(Task list):
1. In the music review, which early U2 album does the writer hear traces of in Silent Alarm?
2. Continue the music review from the end of its paragraph on Bloc Party's Silent Alarm.

(Page text):
'''
This is by no means a list of all the music I’ve fancied this year, but here is a highlight reel. I can’t give these albums justice by just listing them, so I feel it’s necessary to explain why I like each one.

Bloc Party, Silent Alarm
I’m still not sold on dancey guitar rock in the vein of Gang of Four. For all of 2005, Bloc Party has been painted by the press as a dancey rock band, right up there with Franz Ferdinand. Upon listening to Silent Alarm over and over again this year, I feel that there is way more to this band than just jagged guitars and jumpin’ drumbeats. Silent Alarm isn’t confined to all things considered post-punk between 1979 and 1981. I hear splashes of mathy, mid-90s post-hardcore in spots but then I also hear traces of early U2 (especially Boy). These songs go places but they don’t lose the listener in the process. Each one has its own recognizable melody, beat and flavor, so Silent Alarm rarely drags. From the crashing opener of “Like Eating Glass” to the bopping vibe of “Banquet” to the haunting “Price of Gas” to the driving “Little Thoughts” to the blissful “So Here We Are” and so on, Silent Alarm lays out all sorts of stuff on the table. Displaying a band with band members that know when to play all together and when not to, Bloc Party may very well have an actual career in front of them instead of “Whatever Happened to?” infamy.
'''
(Listed entries):
'''
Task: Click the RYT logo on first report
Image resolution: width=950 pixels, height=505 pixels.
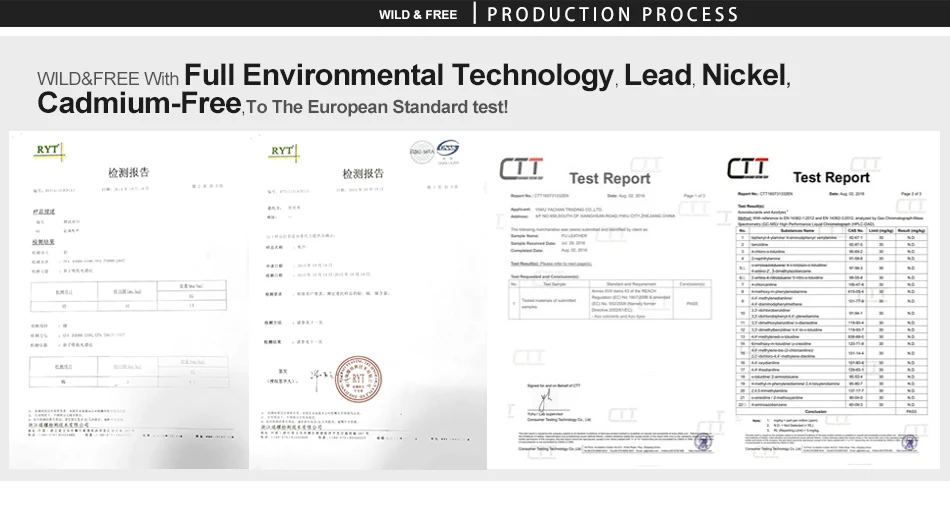Action: [x=49, y=151]
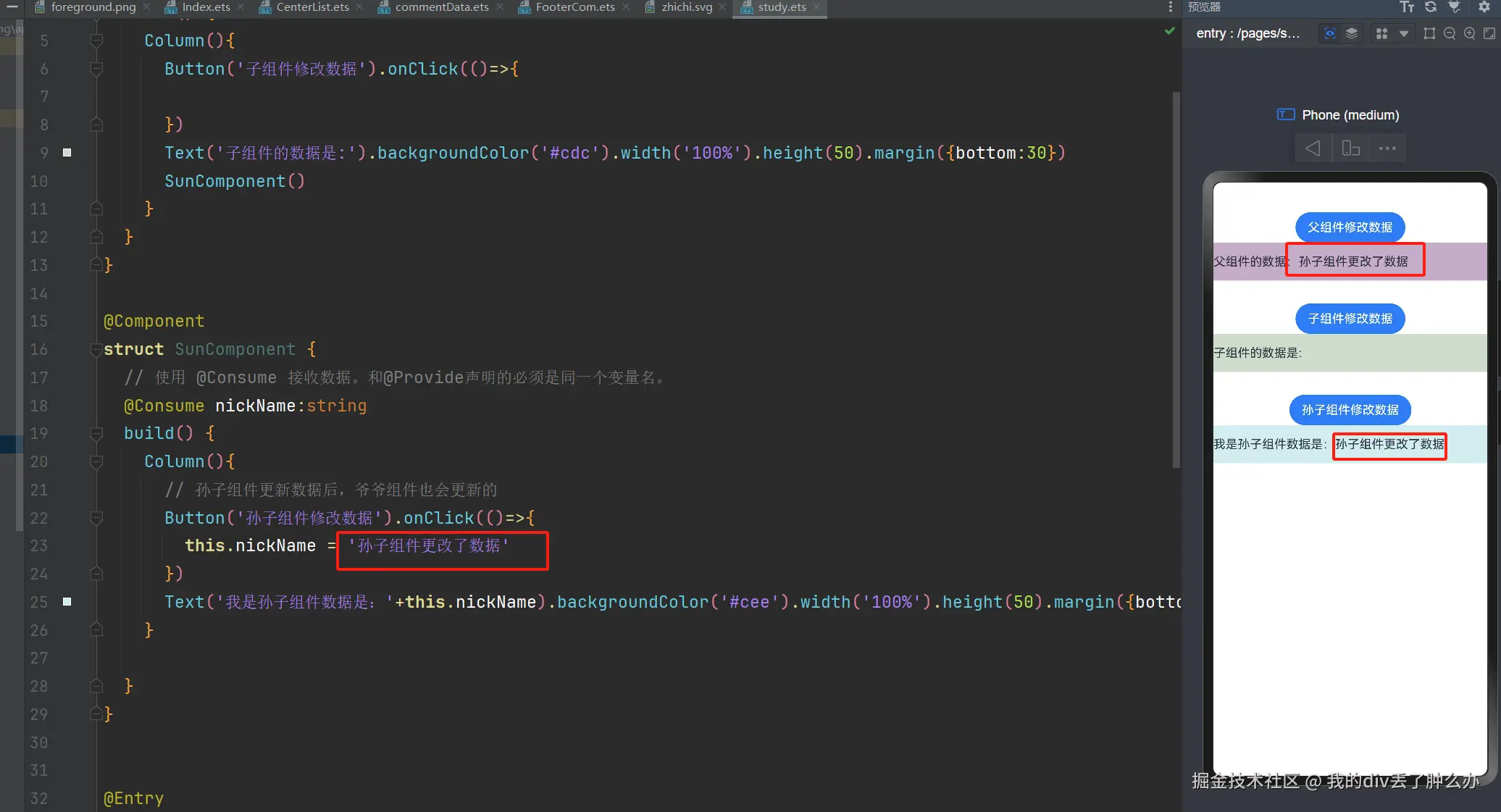The height and width of the screenshot is (812, 1501).
Task: Click the font size Tt icon in previewer
Action: click(1407, 7)
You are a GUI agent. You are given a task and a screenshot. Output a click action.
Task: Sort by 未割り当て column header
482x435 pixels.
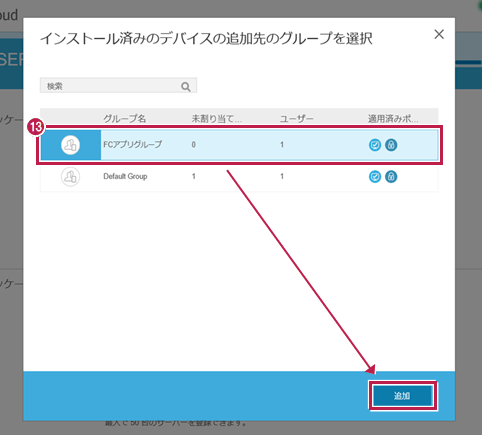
'''
(Answers for the exercise):
1. Boy

2.
My Morning Jacket, Z
I’m on an album-by-album basis with a lot of bands; I want to hear as much of their new records before I lay down my cash for them. Then there are bands that I just buy new records from because I like the band so much. My Morning Jacket, a band I was sure that I would find their follow-up to It Still Moves a worthy release, is one of the latter. Well, I was right with my assumption even though Z is a rather vast departure from It Still Moves. The album rocks and trips out in spots, but My Morning Jacket isn’t afraid to try different sideroads from their normal gonzo barnburners.

Sufjan Stevens, Come On Feel the Illinoise
In a word, beautiful. With more words, Stevens’s album about Illinois is 22 tracks with all sorts of colors (including horns, pianos, keyboards, acoustic guitars, banjos). My only reservation about this record is that it’s a little too much of a good thing.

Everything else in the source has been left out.